= Text to read =
──────
The Sun emerged over the ancient walls of the Mezquita in Córdoba, Spain. The sky was clear and perfectly blue. The bright light slowly moved down the bell tower and highlighted each architectural flourish. It enhanced the colors of the stone and the well-worn bells and their framework.
The stone sculpture and ornamentation showed signs of weathering.
The bells stood ready. They are part of the communication to worshipers from the cathedral within the Mezquita. But the stones that contain the bells began their service as part of another call to worship.
The Mezquita (Spanish for mosque) in Córdoba is an enormous stone building filled with a spell-binding expanse of columns and arches designed to mimic the open feeling of the desert. It was built on the site of, and incorporates portions of, the church of St Vincent. In 784 this site of both Visigothic and Roman structures was purchased for the expanding Muslim population. The Mezquita was built on the site. Córdoba remained an important center of Muslim Spain (Al-Andalus or Andalucía) until the reconquest in 1236. In the 16th century King Carlos I ordered the construction of a cathedral in the center of the Mezquita.
The original minaret was also reconstructed. This photo shows the reconstructed and encased minaret. It was originally 48 meters (157 feet) tall. In the 16th century it was rebuilt into this bell tower and now stands 22 meters (72 feet) tall. So this tower began as a minaret to call Muslims to worship.
I spent two long mornings photographing inside the Mezquita-cathedral. It is a singular place of beauty and history. I will post some of the photos from the interior in this blog later. This photo was taken while I was waiting for the Mezquita to open. The grounds of the Mezquita, which cover several square blocks, are enclosed within a tall wall near the river Guadalquivir. This bell tower is incorporated into the wall on the north side.
Sorry for the title of this posting which is a distortion of the title of one of Ernest Hemingway’s most famous books. For Whom The Bell Tolls is set in Spain and tells stories of the Spanish Civil War but didn’t have anything to do with this Mezquita, but I saw the four bells and somehow ….
Thousands of people crowded onto the dirt floor of the bull arena in Jerez de la Frontera. Plastic chairs stood in long rows where matadors usually roamed. Rhythmic, syncopated clapping reverberated through the bleachers that circled the arena.
──────
= Data provided =
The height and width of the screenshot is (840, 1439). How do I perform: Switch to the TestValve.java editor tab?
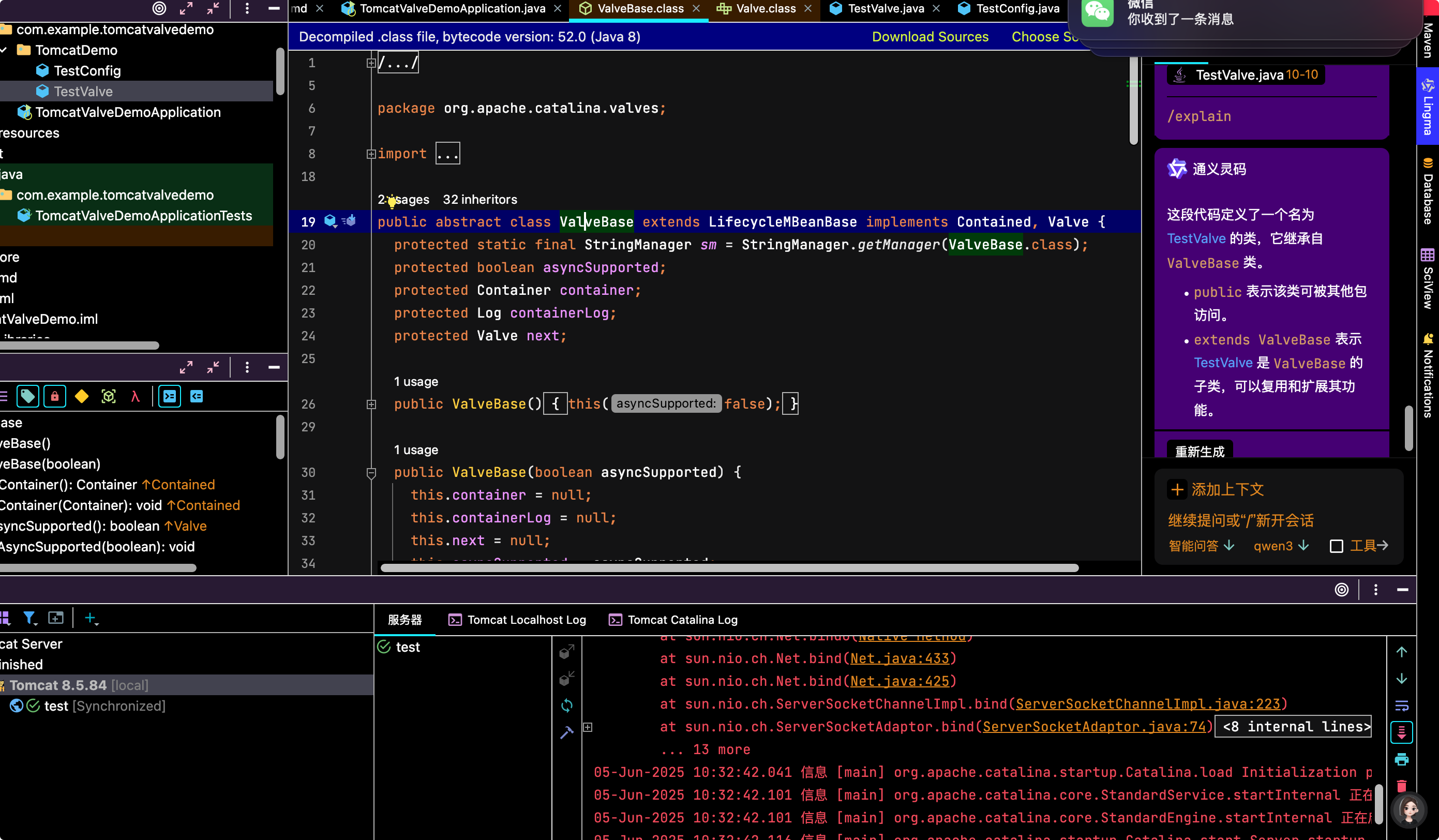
──────
= Exercise details =
Please reproduce the part of the Mezquita text between "The stone sculpture" and "call to worship.", inclusive.

= Exercise output =
The stone sculpture and ornamentation showed signs of weathering.
The bells stood ready. They are part of the communication to worshipers from the cathedral within the Mezquita. But the stones that contain the bells began their service as part of another call to worship.